PROBLEM STATEMENT -
Output each line of the listing exactly, though pictures are not to appear.

RECORDS FOR THE EXERCISE -

☆ ☆ ☆ ☆ ☆ ☆ ☆

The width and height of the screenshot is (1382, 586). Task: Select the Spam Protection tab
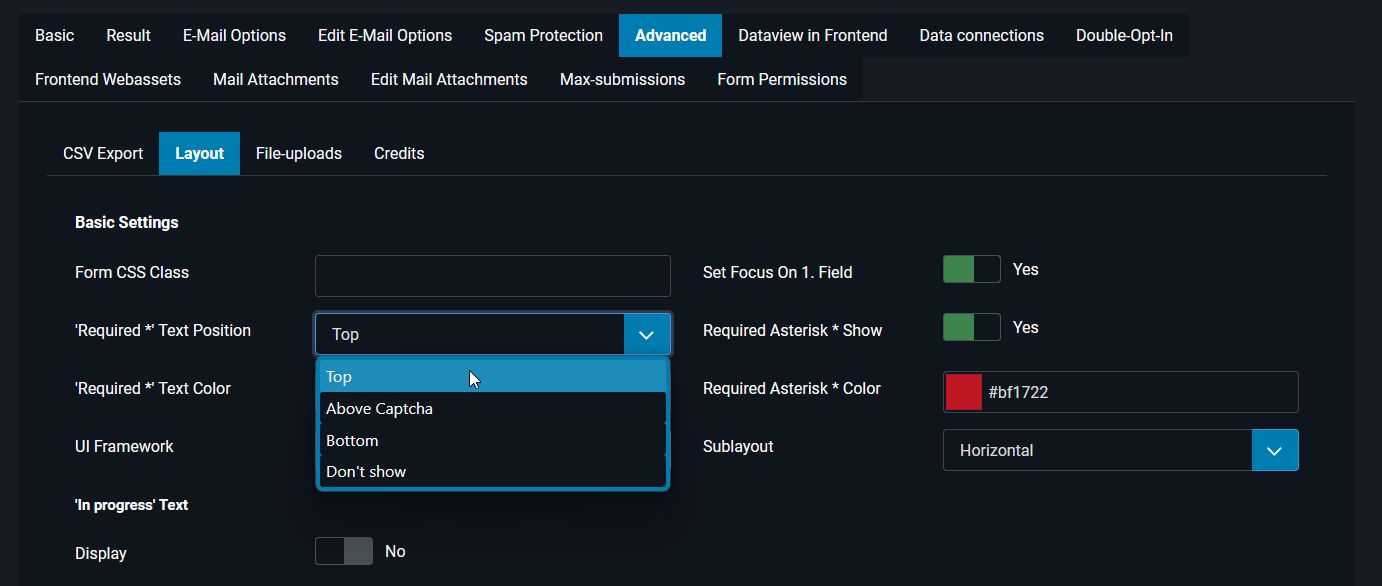[x=543, y=35]
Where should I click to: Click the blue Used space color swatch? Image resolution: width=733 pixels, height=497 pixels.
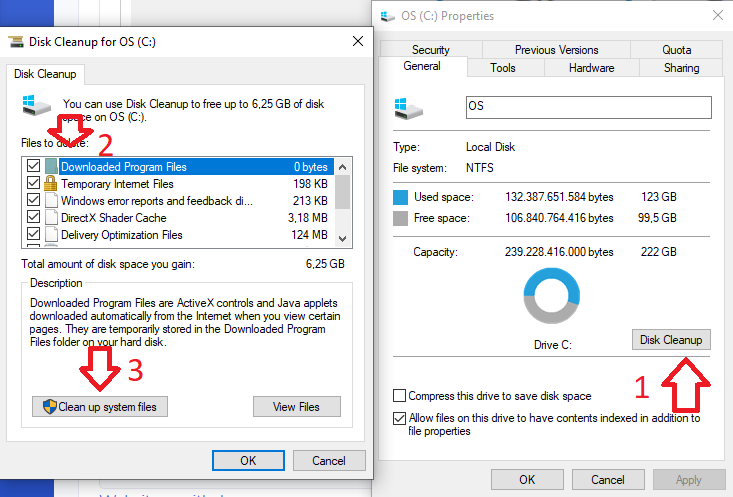coord(402,198)
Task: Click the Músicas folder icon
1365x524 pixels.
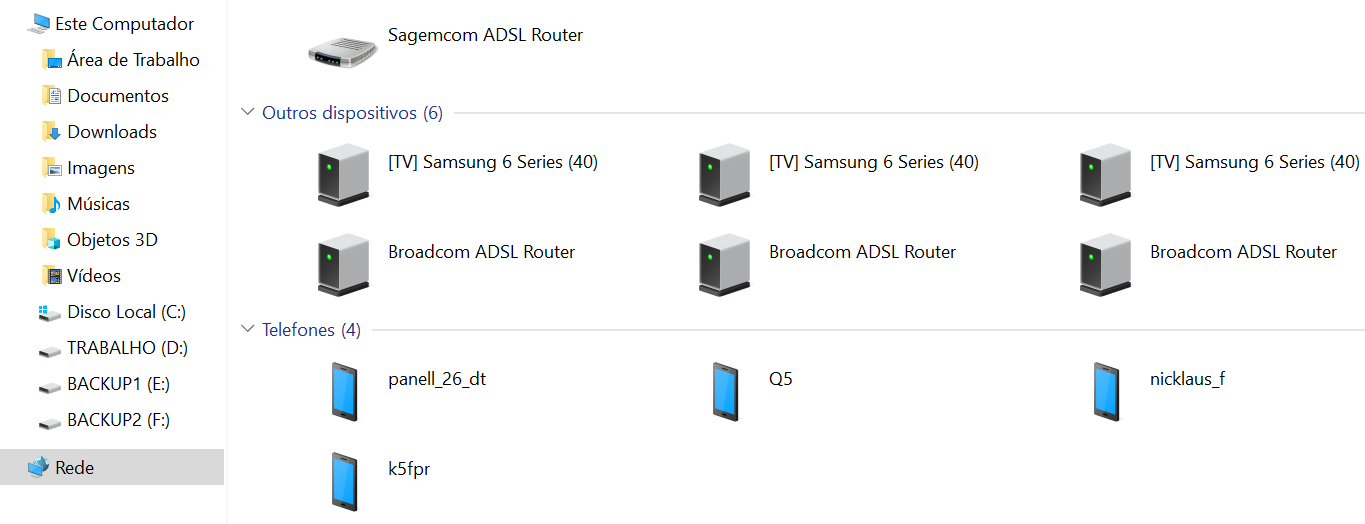Action: pyautogui.click(x=51, y=204)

☆ ☆ ☆ ☆ ☆ ☆ ☆

ANSWER TO THIS EXERCISE -
The width and height of the screenshot is (1382, 586). Task: Select the Spam Protection tab
[x=543, y=35]
Where should I click to: Click the blue Used space color swatch? Image resolution: width=733 pixels, height=497 pixels.
coord(402,198)
Task: Click the Músicas folder icon
1365x524 pixels.
Action: pyautogui.click(x=51, y=204)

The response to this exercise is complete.